- [What to produce]
Give back the whole listing exactly as shown.

- [Data for the task]
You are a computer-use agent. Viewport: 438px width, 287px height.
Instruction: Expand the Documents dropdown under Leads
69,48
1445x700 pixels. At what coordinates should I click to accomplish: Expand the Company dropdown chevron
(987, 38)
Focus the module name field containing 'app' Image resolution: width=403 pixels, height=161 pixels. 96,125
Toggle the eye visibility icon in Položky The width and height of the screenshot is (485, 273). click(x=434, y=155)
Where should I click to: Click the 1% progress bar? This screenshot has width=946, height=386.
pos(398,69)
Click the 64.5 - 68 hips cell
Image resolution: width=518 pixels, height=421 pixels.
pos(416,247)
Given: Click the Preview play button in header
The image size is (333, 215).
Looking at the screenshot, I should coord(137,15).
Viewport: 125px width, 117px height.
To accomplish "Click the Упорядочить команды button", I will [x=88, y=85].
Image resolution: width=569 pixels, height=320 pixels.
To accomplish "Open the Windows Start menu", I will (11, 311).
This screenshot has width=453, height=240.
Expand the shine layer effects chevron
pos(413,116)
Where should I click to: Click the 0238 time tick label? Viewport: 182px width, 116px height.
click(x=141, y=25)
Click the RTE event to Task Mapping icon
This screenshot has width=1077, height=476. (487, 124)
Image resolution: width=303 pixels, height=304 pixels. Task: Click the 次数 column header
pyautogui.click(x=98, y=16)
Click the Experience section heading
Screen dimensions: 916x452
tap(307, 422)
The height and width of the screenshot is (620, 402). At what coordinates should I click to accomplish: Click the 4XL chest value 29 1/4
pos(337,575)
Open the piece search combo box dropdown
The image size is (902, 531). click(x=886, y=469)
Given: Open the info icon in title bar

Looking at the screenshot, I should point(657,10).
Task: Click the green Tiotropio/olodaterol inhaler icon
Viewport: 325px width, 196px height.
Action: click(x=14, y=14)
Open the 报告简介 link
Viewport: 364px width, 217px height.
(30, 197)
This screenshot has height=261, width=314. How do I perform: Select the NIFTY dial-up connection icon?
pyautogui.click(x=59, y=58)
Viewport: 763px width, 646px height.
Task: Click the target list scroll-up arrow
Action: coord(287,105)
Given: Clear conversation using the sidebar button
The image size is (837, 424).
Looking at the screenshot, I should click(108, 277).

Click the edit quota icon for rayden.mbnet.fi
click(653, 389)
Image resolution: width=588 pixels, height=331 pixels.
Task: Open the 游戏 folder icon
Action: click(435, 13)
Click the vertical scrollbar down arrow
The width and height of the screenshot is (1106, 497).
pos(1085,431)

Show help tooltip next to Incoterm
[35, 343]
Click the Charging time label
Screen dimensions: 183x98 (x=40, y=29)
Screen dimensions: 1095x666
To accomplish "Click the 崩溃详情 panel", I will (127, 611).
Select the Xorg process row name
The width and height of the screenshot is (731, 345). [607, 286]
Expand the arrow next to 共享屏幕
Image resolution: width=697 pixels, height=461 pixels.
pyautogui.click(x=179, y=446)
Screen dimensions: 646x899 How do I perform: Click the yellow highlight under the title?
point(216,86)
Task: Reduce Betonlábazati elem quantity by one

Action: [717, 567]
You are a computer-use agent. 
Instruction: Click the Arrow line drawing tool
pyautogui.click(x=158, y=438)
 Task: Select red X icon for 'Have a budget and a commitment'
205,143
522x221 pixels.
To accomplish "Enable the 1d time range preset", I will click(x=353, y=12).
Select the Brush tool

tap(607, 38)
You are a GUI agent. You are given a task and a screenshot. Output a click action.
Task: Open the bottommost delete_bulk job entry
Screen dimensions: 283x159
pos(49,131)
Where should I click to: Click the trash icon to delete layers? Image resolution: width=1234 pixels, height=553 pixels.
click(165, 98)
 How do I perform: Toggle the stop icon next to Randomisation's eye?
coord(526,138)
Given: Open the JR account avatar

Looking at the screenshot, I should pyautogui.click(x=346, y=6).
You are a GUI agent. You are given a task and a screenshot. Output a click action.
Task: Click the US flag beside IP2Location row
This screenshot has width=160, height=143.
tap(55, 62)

- [Answer to the problem]
You are a computer-use agent. Viewport: 438px width, 287px height.
Instruction: Expand the Documents dropdown under Leads
69,48
1445x700 pixels. At what coordinates should I click to accomplish: Expand the Company dropdown chevron
(987, 38)
Focus the module name field containing 'app' Image resolution: width=403 pixels, height=161 pixels. 96,125
Toggle the eye visibility icon in Položky The width and height of the screenshot is (485, 273). click(x=434, y=155)
Where should I click to: Click the 1% progress bar? This screenshot has width=946, height=386.
pos(398,69)
Click the 64.5 - 68 hips cell
Image resolution: width=518 pixels, height=421 pixels.
pos(416,247)
Given: Click the Preview play button in header
The image size is (333, 215).
Looking at the screenshot, I should coord(137,15).
Viewport: 125px width, 117px height.
To accomplish "Click the Упорядочить команды button", I will [x=88, y=85].
Image resolution: width=569 pixels, height=320 pixels.
To accomplish "Open the Windows Start menu", I will (11, 311).
This screenshot has width=453, height=240.
Expand the shine layer effects chevron
pos(413,116)
Where should I click to: Click the 0238 time tick label? Viewport: 182px width, 116px height.
click(x=141, y=25)
Click the RTE event to Task Mapping icon
This screenshot has width=1077, height=476. (487, 124)
Image resolution: width=303 pixels, height=304 pixels. Task: Click the 次数 column header
pyautogui.click(x=98, y=16)
Click the Experience section heading
Screen dimensions: 916x452
tap(307, 422)
The height and width of the screenshot is (620, 402). At what coordinates should I click to accomplish: Click the 4XL chest value 29 1/4
pos(337,575)
Open the piece search combo box dropdown
The image size is (902, 531). click(x=886, y=469)
Given: Open the info icon in title bar

Looking at the screenshot, I should point(657,10).
Task: Click the green Tiotropio/olodaterol inhaler icon
Viewport: 325px width, 196px height.
Action: click(x=14, y=14)
Open the 报告简介 link
Viewport: 364px width, 217px height.
(30, 197)
This screenshot has height=261, width=314. How do I perform: Select the NIFTY dial-up connection icon?
pyautogui.click(x=59, y=58)
Viewport: 763px width, 646px height.
Task: Click the target list scroll-up arrow
Action: coord(287,105)
Given: Clear conversation using the sidebar button
The image size is (837, 424).
Looking at the screenshot, I should click(108, 277).

Click the edit quota icon for rayden.mbnet.fi
click(653, 389)
Image resolution: width=588 pixels, height=331 pixels.
Task: Open the 游戏 folder icon
Action: click(435, 13)
Click the vertical scrollbar down arrow
The width and height of the screenshot is (1106, 497).
pos(1085,431)

Show help tooltip next to Incoterm
[35, 343]
Click the Charging time label
Screen dimensions: 183x98 (x=40, y=29)
Screen dimensions: 1095x666
To accomplish "Click the 崩溃详情 panel", I will (127, 611).
Select the Xorg process row name
The width and height of the screenshot is (731, 345). [607, 286]
Expand the arrow next to 共享屏幕
Image resolution: width=697 pixels, height=461 pixels.
pyautogui.click(x=179, y=446)
Screen dimensions: 646x899 How do I perform: Click the yellow highlight under the title?
point(216,86)
Task: Reduce Betonlábazati elem quantity by one

Action: [717, 567]
You are a computer-use agent. 
Instruction: Click the Arrow line drawing tool
pyautogui.click(x=158, y=438)
 Task: Select red X icon for 'Have a budget and a commitment'
205,143
522x221 pixels.
To accomplish "Enable the 1d time range preset", I will click(x=353, y=12).
Select the Brush tool

tap(607, 38)
You are a GUI agent. You are given a task and a screenshot. Output a click action.
Task: Open the bottommost delete_bulk job entry
Screen dimensions: 283x159
pos(49,131)
Where should I click to: Click the trash icon to delete layers? Image resolution: width=1234 pixels, height=553 pixels.
click(165, 98)
 How do I perform: Toggle the stop icon next to Randomisation's eye?
coord(526,138)
Given: Open the JR account avatar

Looking at the screenshot, I should pyautogui.click(x=346, y=6).
You are a GUI agent. You are given a task and a screenshot. Output a click action.
Task: Click the US flag beside IP2Location row
This screenshot has width=160, height=143.
tap(55, 62)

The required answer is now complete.